◆ TASK GOAL:
Omit every picture and output the rest of the records exactly as they are.

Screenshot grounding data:
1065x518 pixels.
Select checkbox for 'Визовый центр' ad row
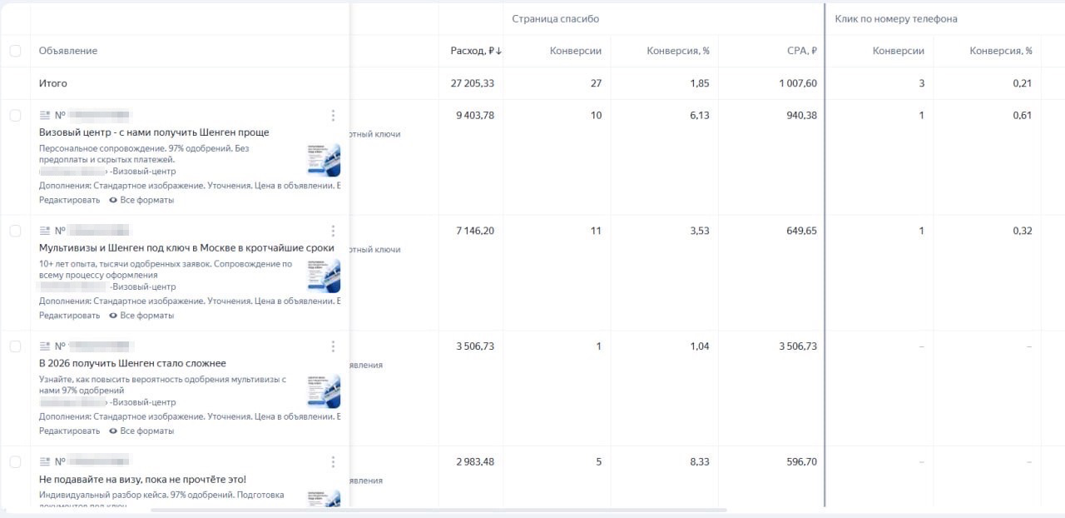15,116
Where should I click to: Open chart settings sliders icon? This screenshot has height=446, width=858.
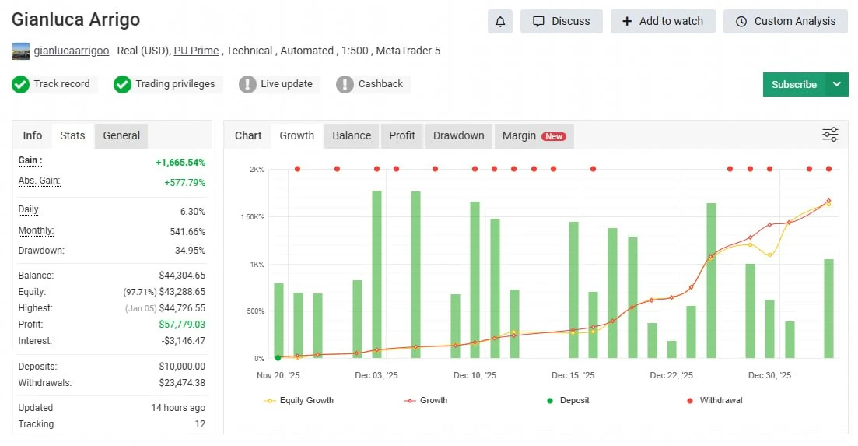(830, 135)
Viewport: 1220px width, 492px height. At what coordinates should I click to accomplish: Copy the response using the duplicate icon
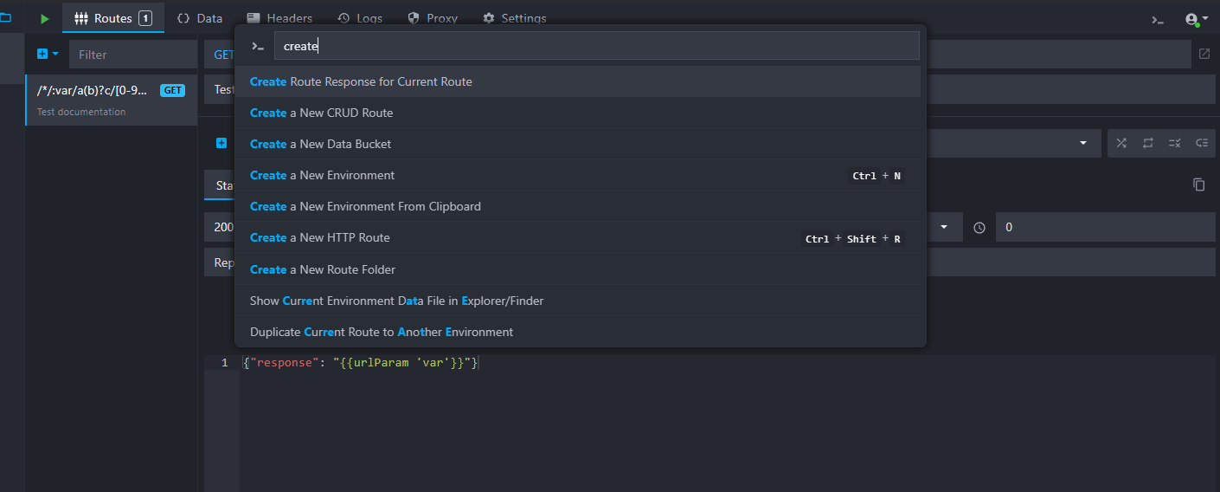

◆ ANSWER FOR THIS EXERCISE:
1065x518 pixels.
Select checkbox for 'Визовый центр' ad row
15,116
Where should I click to: Open chart settings sliders icon? This screenshot has height=446, width=858.
(830, 135)
Viewport: 1220px width, 492px height. At what coordinates should I click to accomplish: Copy the response using the duplicate icon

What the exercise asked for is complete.